Después de mi pregunta, Juan Filloy se levantó despacio y salió de la habitación. No le costaba andar, pero sí incorporarse. Volvió un rato después con un álbum y un periódico. Buscó una foto en el álbum y me la mostró. Era, me dijo, un daguerrotipo, la prehistoria de las fotografías. Vi a unos quince o veinte escolares de seis o siete años, posando en la escuela rural General Belgrano.

—¿Usted podría adivinar cuál soy yo? —me retó.

Hice dos intentos fallidos, señalando cabezas de niños idénticos, mientras él me miraba con picardía y negaba. Me rendí. Entonces, sin señalar a ninguno, me dio una pista muy fácil:

—Si se fija bien, uno solo de estos querubes está sonriendo —era verdad: había un niño, un poco cabezón, a la izquierda de la imagen, que miraba la cámara con alegría; los demás, en cambio, parecían espantados.

—Ahora mire esta otra foto —me dijo, y me mostró una página cultural de
La voz del interior
, con fecha de esa misma mañana.

Estaba él, don Juan, junto a tres o cuatro viejas decrépitas, el gobernador Angeloz y un poeta de Buenos Aires de apellido Redondo, en un homenaje que le hacían por su centenario, en la Gobernación.

—Ésta es la última foto que me han hecho hasta el momento —y se señaló con el dedo en el papel impreso—. ¿Ve? También soy el único que está sonriendo, mezclado entre toda esa gente tan triste. Yo siempre soy el que se ríe en medio de la solemnidad… Ahí lo tiene, al truco.

Me hubiera gustado tener ahí mismo, en la mochila de viajero, mi fotografía de primer grado en la Escuela N° 1, la que ilustra ahora este libro. Tenerla a mano para mostrársela a Juan Filloy, para preguntarle si una mueca desesperada entre cuarenta chicos mercedinos valía lo mismo que una sola sonrisa entre veinte espantos cordobeses. Me hubiera gustado decirle que yo era el pibe que arruinaba las fotos, y que a veces sentía que seguía siéndolo. Pero no le dije nada. Hablamos de otras cosas que ahora se me escapan de la memoria.
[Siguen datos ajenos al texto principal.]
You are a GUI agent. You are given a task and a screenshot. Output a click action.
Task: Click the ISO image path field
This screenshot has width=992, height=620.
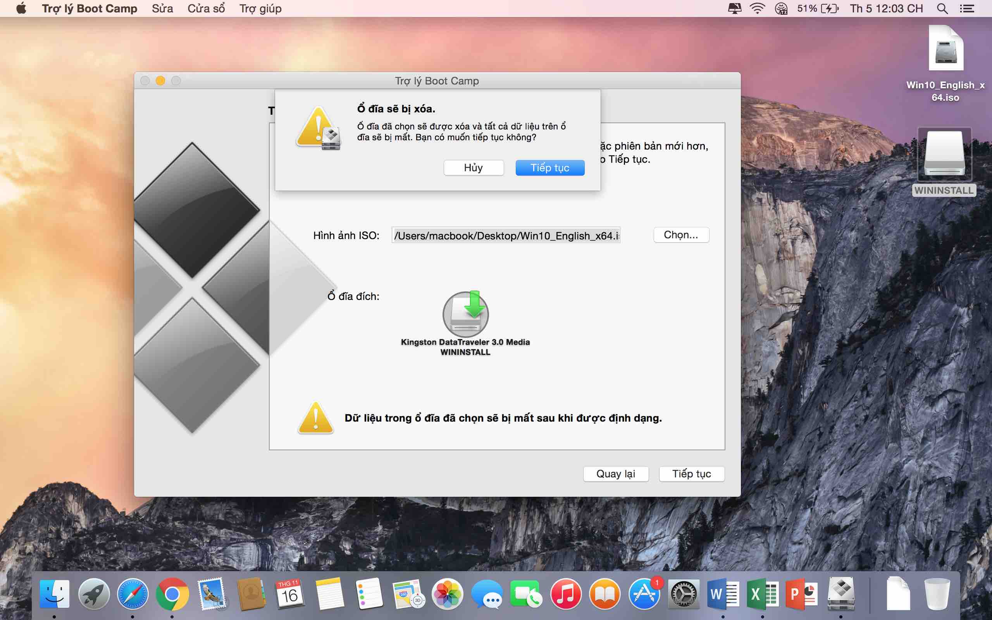coord(505,235)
El reportaje completo apareció, en agosto de aquel año, en el semanario mercedino
Protagonistas,
pero yo estoy lejos como para consultar esa fuente y compartir aquí otros pasajes. Narro estos fragmentos porque los tengo grabados en la memoria, igual que aquella época irrepetible en la que vi, por única vez en la vida, a todo un pueblo llorar en las calles y en los bares por culpa del resultado de un
dopping.

Seis años después decidí hacer otro viaje. Uno más largo, intercontinental, definitivo. Un viaje que me llevaría, quizás, al amor final y a la construcción de una familia. La tarde del quince de julio le dije a Cristina que me iría con ella a vivir a Barcelona. Ni ella ni yo sospechábamos que, no mucho más tarde, la aparición de Nina iba a convertirnos en las personas más felices del mundo. Pero hubo una señal aquel día. La tarde del quince de julio del año dos mil, mientras yo hacía mis nuevos planes, el único escritor que había logrado vivir tres siglos, un hombre sereno como las canciones lentas, murió mientras dormía la siesta, a punto de cumplir ciento seis años. Entre mi visita y su muerte, él había escrito tres novelas más, todas con títulos de siete letras.